Lynn Schmidt, Tribune News Service
America is exceptional. For those who may not believe so or may have forgotten, it is the job of the rest of us to show them the way. In a focus group of one, a member of generation Z admitted to not considering America particularly exceptional. I guess I shouldn’t be surprised considering the time in which my daughter has grown up and the context of when we were having this conversation.
This conversation took place on the very same day there was an attack on the home of House Speaker Nancy Pelosi, which resulted in her husband’s hospitalisation. House Minority Leader Kevin McCarthy, who hails from Pelosi’s state of California, was remarkably slow to condemn the attack.

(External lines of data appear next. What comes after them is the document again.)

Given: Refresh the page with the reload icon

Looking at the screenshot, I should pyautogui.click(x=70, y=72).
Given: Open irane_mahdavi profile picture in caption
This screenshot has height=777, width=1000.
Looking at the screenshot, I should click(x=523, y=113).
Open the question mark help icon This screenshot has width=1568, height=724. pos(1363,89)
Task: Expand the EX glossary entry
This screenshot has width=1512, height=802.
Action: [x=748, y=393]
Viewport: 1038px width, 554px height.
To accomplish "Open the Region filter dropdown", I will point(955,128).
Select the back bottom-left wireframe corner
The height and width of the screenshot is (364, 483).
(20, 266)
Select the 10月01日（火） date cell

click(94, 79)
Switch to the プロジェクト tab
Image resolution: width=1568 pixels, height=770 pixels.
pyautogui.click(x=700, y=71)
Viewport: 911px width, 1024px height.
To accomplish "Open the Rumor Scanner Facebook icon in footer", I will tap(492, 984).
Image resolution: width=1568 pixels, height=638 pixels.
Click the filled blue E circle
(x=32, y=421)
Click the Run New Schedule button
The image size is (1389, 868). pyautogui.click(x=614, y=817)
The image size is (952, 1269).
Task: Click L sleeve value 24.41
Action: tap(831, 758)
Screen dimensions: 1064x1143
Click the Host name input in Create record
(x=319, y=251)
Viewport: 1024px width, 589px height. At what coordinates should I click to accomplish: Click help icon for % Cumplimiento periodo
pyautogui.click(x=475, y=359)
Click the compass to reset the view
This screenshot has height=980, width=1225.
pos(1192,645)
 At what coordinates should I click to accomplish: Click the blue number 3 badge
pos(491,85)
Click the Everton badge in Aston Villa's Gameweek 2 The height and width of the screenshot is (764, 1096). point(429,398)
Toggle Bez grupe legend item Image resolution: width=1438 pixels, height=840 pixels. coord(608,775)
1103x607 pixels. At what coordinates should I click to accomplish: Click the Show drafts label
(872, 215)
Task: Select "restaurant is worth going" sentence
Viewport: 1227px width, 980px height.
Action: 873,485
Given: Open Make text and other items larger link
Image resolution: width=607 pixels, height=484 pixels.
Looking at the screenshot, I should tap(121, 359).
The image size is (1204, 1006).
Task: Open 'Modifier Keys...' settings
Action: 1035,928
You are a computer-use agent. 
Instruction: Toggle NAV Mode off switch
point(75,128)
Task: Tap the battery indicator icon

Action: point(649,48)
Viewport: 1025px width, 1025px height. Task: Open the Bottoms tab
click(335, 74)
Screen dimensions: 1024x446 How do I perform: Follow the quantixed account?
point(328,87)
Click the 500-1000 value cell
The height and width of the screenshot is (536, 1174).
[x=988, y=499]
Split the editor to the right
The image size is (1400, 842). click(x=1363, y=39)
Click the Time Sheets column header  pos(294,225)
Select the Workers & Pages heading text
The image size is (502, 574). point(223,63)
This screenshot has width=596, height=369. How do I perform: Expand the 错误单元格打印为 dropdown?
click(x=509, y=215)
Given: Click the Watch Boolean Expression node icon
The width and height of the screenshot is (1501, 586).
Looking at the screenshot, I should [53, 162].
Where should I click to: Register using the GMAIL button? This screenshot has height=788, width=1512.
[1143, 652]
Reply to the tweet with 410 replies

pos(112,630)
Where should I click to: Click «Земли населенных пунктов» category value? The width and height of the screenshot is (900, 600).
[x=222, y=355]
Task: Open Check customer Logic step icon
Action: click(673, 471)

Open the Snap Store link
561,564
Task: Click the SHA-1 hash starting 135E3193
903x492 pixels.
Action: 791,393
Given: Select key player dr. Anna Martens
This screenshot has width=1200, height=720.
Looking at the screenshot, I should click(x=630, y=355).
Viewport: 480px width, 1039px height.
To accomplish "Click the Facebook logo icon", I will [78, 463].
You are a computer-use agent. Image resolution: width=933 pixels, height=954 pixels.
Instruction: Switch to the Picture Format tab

During the same week that a 19-year-old gunman — who failed an FBI background check but still obtained a gun — entered a St. Louis high school with an assault rifle and 600 rounds of ammunition, killing a high school student and a beloved teacher.
During a month that a Democratic member of Congress from St. Louis signed a letter requesting that President Joe Biden negotiate with war criminal Vladimir Putin over the war in Ukraine and a local elementary school had been forced to close after an independent report showed excessive levels of radioactivity were discovered on the school campus.
In a year when hundreds of election deniers across the country were competing in Tuesday’s election, McCarthy said he may likely curtail aid to Ukraine if Republicans took control of the House. American women lost a right that they have had for nearly 50 years. A former president was found to have classified documents in his Florida residence. And Missouri began requiring a photo ID in order to vote.
In the middle of a decade when selfishness exploded during a global pandemic, in which vaccine misinformation and mask wars ran rampant, for the first time in American history there was no peaceful transfer of power. And a gallows was erected in front of the US Capitol while rioters hunted for the vice president while chanting, “Hang Mike Pence.”
America might not have been acting exceptional lately. But I fundamentally believe in a different kind of American exceptionalism. All of us have a responsibility to restore this core value and to highlight it for younger generations. Here’s what I reminded my daughter:
Despite being brutally attacked with a hammer, Paul Pelosi, husband of Nancy Pelosi, was able to call 911. Law enforcement responded swiftly. Pelosi was taken to a hospital where he had emergent neurosurgery to repair a skull fracture from a hammer attack. Even though House GOP members were slow to condemn and some even made jokes about the attack, Senate Minority Leader Mitch McConnell immediately condemned the attack.
Interim St. Louis police Chief Michael Sack described the police officers who responded to Central Visual and Performing Arts and Collegiate School of Medicine and Bioscience within four minutes after receiving the call for an active shooter: “They did an outstanding job. I don’t know how they could have done better.” The officers confronted the shooter eight minutes after they arrived. And police reported “suspect down” two minutes later, saving countless lives.
Progressive Democrats withdrew their letter calling for more diplomatic efforts with Russia. Biden remains committed to the cause of defending democracy here and abroad, specifically in Ukraine. As of right now, most members of Congress still support funding Ukraine’s war effort.
Local, state and national elected officials have committed to remediation of the radioactive waste found at Jana Elementary in Florissant, calling for a declaration of a federal emergency.